I put a paw on his hand.

He looked down at my paw, tears glittering but not falling. “Sorry ’bout that. Don’t know where my head went. Guess I was just dreaming about who you were or who you would have become. And I don’t even know your name. I bet your daddy is worried sick about you.” He sniffed and wiped his nose, he still avoided looking at me.

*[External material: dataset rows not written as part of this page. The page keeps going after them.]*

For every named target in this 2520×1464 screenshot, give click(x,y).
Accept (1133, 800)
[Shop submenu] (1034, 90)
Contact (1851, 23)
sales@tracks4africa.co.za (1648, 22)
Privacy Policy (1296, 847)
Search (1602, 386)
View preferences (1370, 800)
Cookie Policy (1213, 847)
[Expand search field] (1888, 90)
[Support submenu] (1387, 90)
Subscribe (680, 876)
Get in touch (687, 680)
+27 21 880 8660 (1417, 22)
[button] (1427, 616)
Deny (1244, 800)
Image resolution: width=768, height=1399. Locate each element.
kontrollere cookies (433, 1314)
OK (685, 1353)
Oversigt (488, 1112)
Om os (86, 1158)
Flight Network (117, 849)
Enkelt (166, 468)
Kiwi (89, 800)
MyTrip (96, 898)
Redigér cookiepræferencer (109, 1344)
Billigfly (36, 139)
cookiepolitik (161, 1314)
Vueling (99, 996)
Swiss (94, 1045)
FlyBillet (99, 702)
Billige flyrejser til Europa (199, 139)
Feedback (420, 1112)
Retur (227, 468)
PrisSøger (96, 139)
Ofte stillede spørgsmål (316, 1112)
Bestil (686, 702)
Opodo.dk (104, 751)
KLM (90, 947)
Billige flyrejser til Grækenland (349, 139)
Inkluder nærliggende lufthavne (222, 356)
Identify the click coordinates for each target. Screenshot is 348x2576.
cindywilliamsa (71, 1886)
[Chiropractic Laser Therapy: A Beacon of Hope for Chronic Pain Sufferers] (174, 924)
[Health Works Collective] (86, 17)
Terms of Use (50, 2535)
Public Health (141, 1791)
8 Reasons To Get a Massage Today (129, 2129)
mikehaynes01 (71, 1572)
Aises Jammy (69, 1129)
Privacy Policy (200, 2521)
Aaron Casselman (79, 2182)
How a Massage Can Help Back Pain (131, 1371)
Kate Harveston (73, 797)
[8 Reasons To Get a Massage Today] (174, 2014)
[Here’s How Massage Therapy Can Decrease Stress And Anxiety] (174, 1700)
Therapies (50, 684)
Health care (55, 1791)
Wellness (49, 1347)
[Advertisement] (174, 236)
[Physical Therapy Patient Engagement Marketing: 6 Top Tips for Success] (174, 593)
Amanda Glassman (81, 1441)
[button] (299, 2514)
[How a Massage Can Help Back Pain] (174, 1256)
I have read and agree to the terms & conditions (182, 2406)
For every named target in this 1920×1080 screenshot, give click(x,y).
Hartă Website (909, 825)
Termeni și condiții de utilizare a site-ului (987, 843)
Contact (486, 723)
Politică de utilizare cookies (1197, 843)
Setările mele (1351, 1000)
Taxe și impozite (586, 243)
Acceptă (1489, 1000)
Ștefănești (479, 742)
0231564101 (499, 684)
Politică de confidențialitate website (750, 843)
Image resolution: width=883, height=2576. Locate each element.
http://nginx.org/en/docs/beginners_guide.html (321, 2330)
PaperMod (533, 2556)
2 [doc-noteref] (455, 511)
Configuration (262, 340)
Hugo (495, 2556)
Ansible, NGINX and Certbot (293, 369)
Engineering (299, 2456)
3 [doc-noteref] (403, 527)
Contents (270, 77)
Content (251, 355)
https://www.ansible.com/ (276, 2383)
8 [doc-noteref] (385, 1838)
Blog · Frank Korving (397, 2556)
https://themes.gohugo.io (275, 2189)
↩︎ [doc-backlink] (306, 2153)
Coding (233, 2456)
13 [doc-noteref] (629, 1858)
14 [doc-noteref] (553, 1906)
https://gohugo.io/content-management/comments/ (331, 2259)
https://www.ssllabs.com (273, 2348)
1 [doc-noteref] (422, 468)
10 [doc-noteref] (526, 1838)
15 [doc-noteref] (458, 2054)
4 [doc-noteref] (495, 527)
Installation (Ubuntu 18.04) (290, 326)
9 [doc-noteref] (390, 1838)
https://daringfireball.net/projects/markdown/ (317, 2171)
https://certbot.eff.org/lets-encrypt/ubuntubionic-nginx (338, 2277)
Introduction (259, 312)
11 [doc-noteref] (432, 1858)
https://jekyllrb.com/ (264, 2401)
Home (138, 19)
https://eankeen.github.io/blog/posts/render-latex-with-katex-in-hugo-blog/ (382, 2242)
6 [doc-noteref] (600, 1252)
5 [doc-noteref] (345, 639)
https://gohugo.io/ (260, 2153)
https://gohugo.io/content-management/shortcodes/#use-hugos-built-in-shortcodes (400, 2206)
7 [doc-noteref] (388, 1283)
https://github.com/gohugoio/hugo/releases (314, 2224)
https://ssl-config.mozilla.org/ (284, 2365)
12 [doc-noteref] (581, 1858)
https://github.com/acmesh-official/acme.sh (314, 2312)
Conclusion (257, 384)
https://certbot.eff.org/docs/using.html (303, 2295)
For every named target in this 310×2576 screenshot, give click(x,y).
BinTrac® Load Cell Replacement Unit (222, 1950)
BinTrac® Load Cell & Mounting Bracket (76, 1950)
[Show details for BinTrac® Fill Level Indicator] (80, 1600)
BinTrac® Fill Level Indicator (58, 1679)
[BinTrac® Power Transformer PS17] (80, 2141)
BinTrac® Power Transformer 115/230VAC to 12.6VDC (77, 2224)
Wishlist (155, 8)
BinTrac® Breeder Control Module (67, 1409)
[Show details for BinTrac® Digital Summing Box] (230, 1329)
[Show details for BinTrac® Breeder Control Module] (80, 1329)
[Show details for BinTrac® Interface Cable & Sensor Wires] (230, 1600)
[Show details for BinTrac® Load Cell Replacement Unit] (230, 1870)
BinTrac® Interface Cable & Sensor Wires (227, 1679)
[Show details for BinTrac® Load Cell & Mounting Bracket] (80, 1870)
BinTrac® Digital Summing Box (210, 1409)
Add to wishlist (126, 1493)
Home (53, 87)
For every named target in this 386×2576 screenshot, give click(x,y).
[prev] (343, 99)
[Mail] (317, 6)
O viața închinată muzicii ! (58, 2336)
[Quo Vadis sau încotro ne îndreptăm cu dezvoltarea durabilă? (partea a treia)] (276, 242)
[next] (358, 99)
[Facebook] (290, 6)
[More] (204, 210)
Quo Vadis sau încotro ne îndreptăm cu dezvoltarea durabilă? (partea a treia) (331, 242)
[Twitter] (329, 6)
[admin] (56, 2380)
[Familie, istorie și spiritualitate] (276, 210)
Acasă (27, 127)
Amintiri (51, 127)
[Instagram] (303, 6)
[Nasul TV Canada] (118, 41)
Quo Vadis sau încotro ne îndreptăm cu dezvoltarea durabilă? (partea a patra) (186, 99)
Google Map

“Are you afraid to tell your family? I don’t know what’s worse to imagine that your daughter disappeared or that some evil person tried to mutate her into an animal. It would be like finding you and losing you all over again. I try to imagine what your dad would want, if I was him... and I don’t know. I don’t know what I’d feel. Happy you were alive, and tortured that you’d never have the life you deserved. It would take away his fantasy that you just decided to leave home, and run away with some guy. Or that you joined the peace corps and went to Botswana or something. Right now, he can still imagine you out in the world, living your life. Or dead in a shallow grave somewhere in no more pain...” He looked at me. “Does it hurt now? All the changes?”

I looked him in the eye. Yes there was muscle pains and bone aches that I could feel now that I thought about them... and I thought of the alternative and what that would really mean. I decided that I’d rather have this half life or rather a dog’s life, than no life at all. Whatever the reason - I decided that I choose to live. No matter what.

I shook my head.

“Good,” and he looked away out into the fallow field on the other side of the fence.

We were quiet and listened to the song of the cicadas.